Sperando che la febbre cali, visto che la «crisi» non è momentanea ma è
stata gonfiata ad hoc dai populisti, Italia in testa: il comunicato
finale ricorda che i flussi sono calati del 95% dal momento più
difficile, nell’ottobre del 2015.
CI SONO VOLUTE NOVE ORE di
discussioni, fino alle 4 e mezza del mattino di venerdì, per completare
questo capolavoro di diplomazia. La riforma dei regolamenti di Dublino
III è rimandata, ci sarà un rapporto il prossimo ottobre. Angela
Merkel, che era arrivata a Bruxelles indebolita, torna a casa con una
vittoria: la Spagna e la Grecia (Tsipras ha teso la mano, senza rancore)
accettano accordi bilaterali con la Germania, per riprendersi i
migranti dei «movimenti secondari».
I commenti sono tutti pro
domo. Per Giuseppe Conte, «l’Italia non è più sola» (anche se, aggiunge
«poteva andare meglio»). Angela Merkel ammette che c’è «ancora molto da
fare per riavvicinare i diversi punti di vista», ma vede «un buon
segnale». Per Emmanuel Macron, che fa l’equilibrista tra «principi»

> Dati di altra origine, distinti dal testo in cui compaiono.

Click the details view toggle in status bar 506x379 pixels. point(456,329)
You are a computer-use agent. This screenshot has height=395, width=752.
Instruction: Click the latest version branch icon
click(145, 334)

(aperti) e «azione» (chiusa) «molti hanno predetto il trionfo di
soluzioni nazionali, ma è la cooperazione europea che ha vinto».
PER
IL PRESIDENTE del Consiglio Ue, Donald Tusk, il testo di conclusioni ha
evitato di dare «un numero crescente di argomenti ai movimenti
populisti e antieuropei». Al prezzo di aver ceduto loro nella sostanza?

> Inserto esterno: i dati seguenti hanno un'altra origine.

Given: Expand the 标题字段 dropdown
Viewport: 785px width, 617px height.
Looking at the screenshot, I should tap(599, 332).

Lo pensa il primo ministro polacco, Mateusz Morawiecki: «l’Europa ha
adottato le posizioni del gruppo di Visegrad».
L’Austria, che dal
1° luglio prende la presidenza semestrale del Consiglio Ue, va avanti:
«saremo in grado di far diminuire il numero di persone che arrivano in
Europa solo quando faremo in modo che le persone soccorse in mare non
siano portate sul territorio della Ue«, ha precisato il primo ministro
Sebastien Kurz, soddisfatto che ci sia un’intesa che «permetta di
distruggere il modello economico dei passeurs».
Il documento
finale stabilisce che nella Ue dovranno essere creati dei «centri di
controllo», per fare una cernita «il più in fretta possibile», tra
«rifugiati» e «migranti economici», da espellere su due piedi. Ma
saranno aperti «su base volontaria». Dove? Logicamente nei paesi di
primo sbarco, Spagna, Grecia e Italia, che non ne vuole sapere.
LA
FRANCIA NON È UN PAESE di primo arrivo, ha sottolineato Macron, quindi
non avrà «centri», ma dovrebbe fare la sua parte per la spartizione dei
rifugiati tra i paesi «volonterosi». I paesi di Visegrad al massimo
pagheranno un pochino per evitare di dover accogliere. L’Italia incassa
un rifiuto della richiesta di redistribuzione obbligatoria.
La Ue
prenderà «tutte le misure legislative e amministrative» per evitare i
«movimenti secondari», come chiesto in particolare dalla Germania ma
anche dalla Francia, in vista della riforma di Dublino, che resta nel
vago, ma che sarà fatta, assicurano i 28, «sulla base dell’equilibrio
tra responsabilità e solidarietà».
L’OBIETTIVO DELLA UE è la
creazione di «piattaforme di sbarco» al di fuori dei confini, in Africa
in particolare (l’ipotesi di aprirle nei Balcani, Kosovo e Albania, come
proposto da Danimarca e Austria sembra tramontata).
Anche l’Alto
Commissariato ai Rifugiati dell’Onu ormai cede alle «piattaforme di
sbarco» per cercare di evitare il naufragio generalizzato del diritto
d’asilo nel mondo. L’Alto Commissariato e l’Oim (organizzazione
internazionale delle migrazioni) la vigilia del Consiglio avevano
inviato una lettera a Mrs. Pesc Federica Mogherini, ai presidenti
Jean-Claude Juncker (Commissione) e Donald Tusk (Consiglio) per invitare
i paesi del Mediterraneo a «riunirsi», per una «responsabilità
condivisa» sulle migrazioni (già mille morti quest’anno).
MA
TUNISIA E MAROCCO hanno già rifiutato di accogliere delle «piattaforme»;
dalla Libia il generale Haftar tuona «nessuna presenza straniera con la
scusa dei migranti». Macron ammette: «non è la panacea» e indica «una
cooperazione con la Libia», che suscita «un’inquietudine insormontabile»
all’Oim.
PER COMPLETARE, c’è una messa in riga delle ong, la sola
vera vittoria italiana, assieme a un timido Fondo Africa aumentato di
500 milioni (c’è anche il via libera alla seconda tranche da versare
alla Turchia in base all’accordo del 2016). La Cimade, organizzazione
storica di aiuto ai rifugiati, commenta: la Ue ha scelto una politica di
esternalizzazione dell’asilo e di controllo delle frontiere.